Dipanjan MUukherjee Log

Learning to leave the fallen behind

So, we have been working on creating a public facing API. We are working in a market where we expect the users (most of them) of such an API to not have technological expertise or even soundness. As elitist as that may sound, I have personally interacted with a few and can vouch that they are still far behind the crowd that usually consumes any API. It is still a technologically nascent market.

A dilemna that recently came up was what messaging format to use. Arguments between XML and JSON were sought. JSON won, naturally, being the lightweight schema-less creature that it is. There were still some discussions and we reluctantly released a XML version of the API as well. I wasn’t happy, and will enumerate some of the reasons for the same.

XML (eXtensible Markup Language)

XML is a document format. It is immensely popular as one because it is easy to validate because it can have a schema. Also, with <![CDATA[]]>, it is super easy to embed binary messages, such as images and media. It is incredibly useful and has led to many open formats such Office Open XML which allow greater and easier interoperability between separate systems. As an example, say you were writing a .docx viewer. Because the document is in XML you wouldn’t have to write a parser to convert to domain objects in your language of choice. You can leverage XML libraries already available and robustly map the document to its memory representation without wondering whether you have addressed all the parsing requirements.

XML is powerful and it works great in the domain it was meant to be applied to. The problem starts when we started using XML as a data exchange format. It is too beefy and complex.

JSON (JavaScript Object Notation)

JSON is a reduced subset of JavaScript that makes use of programming language constructs like objects, attributes and arrays. As such, parsing JSON into data structures in the programming language of your choice is consistent. Also, JSON as a format and a grammar is much simpler. The validity of JSON is only judged by the ability of a JSON parser to parse it. There is no schema necessary. This is bad if you want to use JSON to write documents with a pre-decided format.
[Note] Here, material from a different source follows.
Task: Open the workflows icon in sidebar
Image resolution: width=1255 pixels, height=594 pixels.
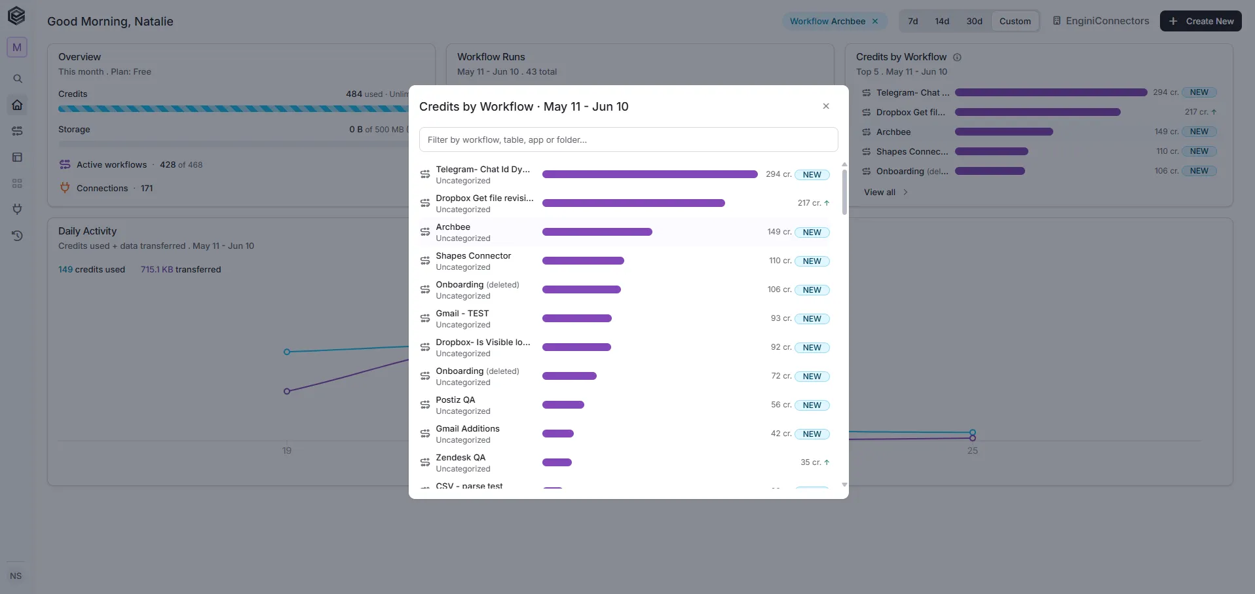Action: 18,131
Use the correct tool for the correct job.

Comparing JSON to XML as a data exchange format

<book>
  <title>Harry Potter and the Chamber of Secrets</title>
  <author>J.K. Rowling</author>
</book>

is as valid as

<book title="Harry Potter and the Chamber of Secrets" author="J.K. Rowling"/>

For a book with multiple authors, you can only use the former mechanism and not the latter. In JSON, there is only one way to represent the information.

{
  "author": "J.K. Rowling",
  "title":  "Harry Potter and the Chamber of Secrets"
}

In case of multiple authors, just replace the string with a list of strings.


The Responsibility of the Producers

Providing an XML view of the same data is not really a large technical challenge. It is a matter of replacing the rendering module with another one. So why the rant?

I believe any producers of publicly consumable content are responsible for driving the standards and best-practices in that domain. News channels are responsible for ensuring correct and objective coverage of events. Any fall in the standard of the news as general will be attributed to each of the channels.

Similarly, when we provide JSON and XML as data exchange solutions, we are endorsing the usage of XML in a domain it wasn’t designed for. We are letting past decisions, wrong as they may have been, influence the future direction.

As long as such XML APIs are available, there will be consumers for such APIs. It is the responsibility of the producers of such APIs to educate the consumers and move them forward. If we keep trying to maintain the same feature set as company X and decide to support arcane usage patterns, how will the industry as a whole move forward?

Producers need to provide incentive to the consumers so that they may move towards, what we know for a fact to be, more effective alternatives. This is where I believe new APIs need to improve. This is where we have a chance to make a difference, to shape the outcome of the future, and this is where we usually shy away from our responsibilities, because we do not have faith in our own ability to educate and lack the conviction to drive technological change.


Opinions expressed are solely my own and do not express the views or opinions of my employer.

December, 2013